La idea es del analista de empresas y proyectos de negocios, Santiago Cantalapiedra, quien considera que tiene “viabilidad potencial”.  Martínez Tomey, promotor de la Red Económica Rural, explica que el desafío es demostrar la viabilidad del proyecto, a partir de la puesta en marcha de una empresa y una plataforma online. El director ejecutivo de Delera tiene claro que se debe establecer una primera de emergencia, teniendo en cuenta los efectos de la pandemia, seguida de otra etapa que permita el desarrollo de la Red con una “visión de futuro”. Los tres proyectos que han logrado una mención en el #Hac- katon Rural Covid-19 tienen tres meses para desarrollar hacer un plan de viabilidad, con el asesoramiento de la incubadora de empresas Bridges for Billions.

 

“Se trata de emular el mercado comunitario de los inicios, a través de un flujo retroalimentado de venta y adquisición de productos dentro del propio medio rural’

 

Tomey explica que este planteamiento “ha sido algo histórico en la Unión Europea, donde nació el principio de la preferencia comunitaria, que quizás esté devaluado ahora con la liberalización de los mercados”. Se trataría de emular ese mercado comunitario, tal como se concibió en sus inicios, a través de un flujo retroalimentado de venta y adquisición de productos dentro del propio medio rural. Mediante este sistema se podría organizar otro tipo de transacciones económicas, crear alianzas y clústers de colaboración entre empresas. De esa forma se adquirirían bienes y servicios de forma colectiva “desde una posición negociadora comercial más fuerte que la acción individual”.
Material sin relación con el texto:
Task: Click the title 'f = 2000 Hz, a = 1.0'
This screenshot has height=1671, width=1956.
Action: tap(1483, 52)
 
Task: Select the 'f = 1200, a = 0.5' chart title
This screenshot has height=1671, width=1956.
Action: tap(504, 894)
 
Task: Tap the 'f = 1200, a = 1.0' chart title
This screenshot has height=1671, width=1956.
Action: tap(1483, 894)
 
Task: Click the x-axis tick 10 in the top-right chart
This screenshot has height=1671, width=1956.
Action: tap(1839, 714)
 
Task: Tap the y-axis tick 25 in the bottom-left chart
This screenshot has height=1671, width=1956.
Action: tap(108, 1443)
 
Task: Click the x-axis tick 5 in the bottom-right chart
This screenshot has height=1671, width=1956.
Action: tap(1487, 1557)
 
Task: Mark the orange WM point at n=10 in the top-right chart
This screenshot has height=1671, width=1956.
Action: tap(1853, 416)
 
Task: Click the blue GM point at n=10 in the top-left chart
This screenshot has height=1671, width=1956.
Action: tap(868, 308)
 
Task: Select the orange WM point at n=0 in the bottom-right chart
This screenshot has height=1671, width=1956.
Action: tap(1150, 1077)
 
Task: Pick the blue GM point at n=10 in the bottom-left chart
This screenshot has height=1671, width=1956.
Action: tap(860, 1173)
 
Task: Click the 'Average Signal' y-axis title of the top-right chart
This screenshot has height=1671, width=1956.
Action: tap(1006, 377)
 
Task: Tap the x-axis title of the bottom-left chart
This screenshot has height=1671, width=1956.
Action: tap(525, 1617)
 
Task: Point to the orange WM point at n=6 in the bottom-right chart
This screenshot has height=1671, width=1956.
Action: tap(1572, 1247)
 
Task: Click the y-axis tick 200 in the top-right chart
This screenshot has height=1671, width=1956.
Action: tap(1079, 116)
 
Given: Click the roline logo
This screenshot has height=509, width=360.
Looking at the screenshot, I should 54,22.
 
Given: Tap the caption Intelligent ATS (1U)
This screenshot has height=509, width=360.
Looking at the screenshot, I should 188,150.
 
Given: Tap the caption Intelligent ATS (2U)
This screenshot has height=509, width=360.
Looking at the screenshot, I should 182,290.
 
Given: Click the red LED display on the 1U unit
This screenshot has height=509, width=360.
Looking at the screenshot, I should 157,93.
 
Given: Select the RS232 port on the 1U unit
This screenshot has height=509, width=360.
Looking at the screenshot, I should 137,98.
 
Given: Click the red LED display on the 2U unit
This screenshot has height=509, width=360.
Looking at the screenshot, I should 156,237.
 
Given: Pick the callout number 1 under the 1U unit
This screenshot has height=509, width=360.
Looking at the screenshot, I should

Estas empresas, desde un planteamiento de “economía colaborativa”, ofrecerían a sus clientes algunas ventajas en los precios y en prestaciones, según recoge la propuesta de la RER.  Si se asienta  una mentalidad colectiva en el sistema de compra y venta que piense en la “preferencia de lo rural”, se producirá un flujo de negocio interno dentro del propio territorio cuya demanda ayudará a la pervivencia de los negocios allí instalados. Además, en el marco comunitario, al margen de lo que pueda pasar debido a la crisis con el marco financiero plurianual 2021-2027 de la UE, una iniciativa como la Red Económica Rural responde a una de las líneas esenciales de la política comunitaria, “el desarrollo rural sostenible y alternativo, y la capacidad de emprendimiento y de innovación”. El tejido económico del medio rural es más vulnerable que el de las ciudades y la creación de una red cooperativa así contribuiría a “apuntalar” los negocios rurales, cuya competitividad hay que reforzar para superar con éxito la crisis del Covid-19.

La Red Económica Rural se ha presentado públicamente tras la convocatoria del #Hackaton Rural Covid-19, una tormenta de ideas entre un centenar de personas y en el que se seleccionaron 30 ideas para el fortalecimiento del medio rural con ideas emprendedoras que asienten población, según explica Joaquín Alcalde, director de la empresa El Hueco que promueve el emprendimiento en Soria. “La innovación rural va a ser fundamental a la salida de la crisis del coronavirus”, ha manifestado Alcalde a Diario de Teruel, “somos optimistas porque se abre una ventana inédita para revitalizar las zonas rurales”. En su opinión, el incremento en la demanda de vivienda de alquiler fuera de los cascos urbanos es una muestra de que “esta crisis nos va a llevar hacia la vuelta al campo, a buscar sitios mejores donde poder vivir”.